Covariance of a nxm matrix with n<m is not positive semidefinite? [duplicate]

Is it true that, for a matrix $$A \in \mathbb{R}^{n \times m}$$ with $$n (so with more features than samples), its covariance matrix is (or might be?) not positive semidefinite? If that's the case, can someone explain and prove it?

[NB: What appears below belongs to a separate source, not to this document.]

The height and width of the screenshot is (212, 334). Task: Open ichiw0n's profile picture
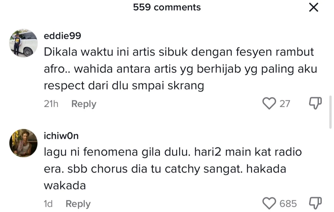23,143
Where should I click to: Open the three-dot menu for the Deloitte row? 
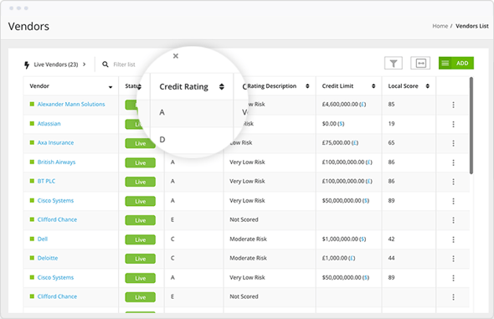[x=453, y=259]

• I've already seen that answer but I'm not able to generalize it to my case Oct 24 '18 at 20:47
• I'm pretty sure this question has been asked and answered, so I hope we can identify the duplicate. But in the meantime, note that a basic fact of linear algebra is that every matrix $B$ with more columns than rows has a nontrivial kernel, defined as the subspace of vectors $x$ it sends to zero: that is, $Bx=0$ for some nonzero $x.$ Consequently $x^\prime B^\prime B x=0,$ proving $B^\prime B$ is not definite. When $B$ is the centered version of $A,$ $B^\prime B$ is its covariance matrix.
– whuber
Oct 24 '18 at 21:02
• Thanks whuber, that makes sense. It's not so obvious to me that "every matrix B with more columns than rows has a nontrivial kernel", do you have some additional info/references regarding this statement? Oct 24 '18 at 21:18
• I think the OP has a point in that the proposed duplicate is not explicit about rank-deficient matrices. Someone who knows more about linear algebra than me could expand on @whuber comment so we do have an answered question. Oct 25 '18 at 9:20
• There are many ways to demonstrate the basic premise I asserted. One follows easily by counting dimensions, because the dimension of the kernel cannot be any less than the dimension of the domain $(m)$ minus that of the image $(n).$ See en.wikipedia.org/wiki/Rank%E2%80%93nullity_theorem.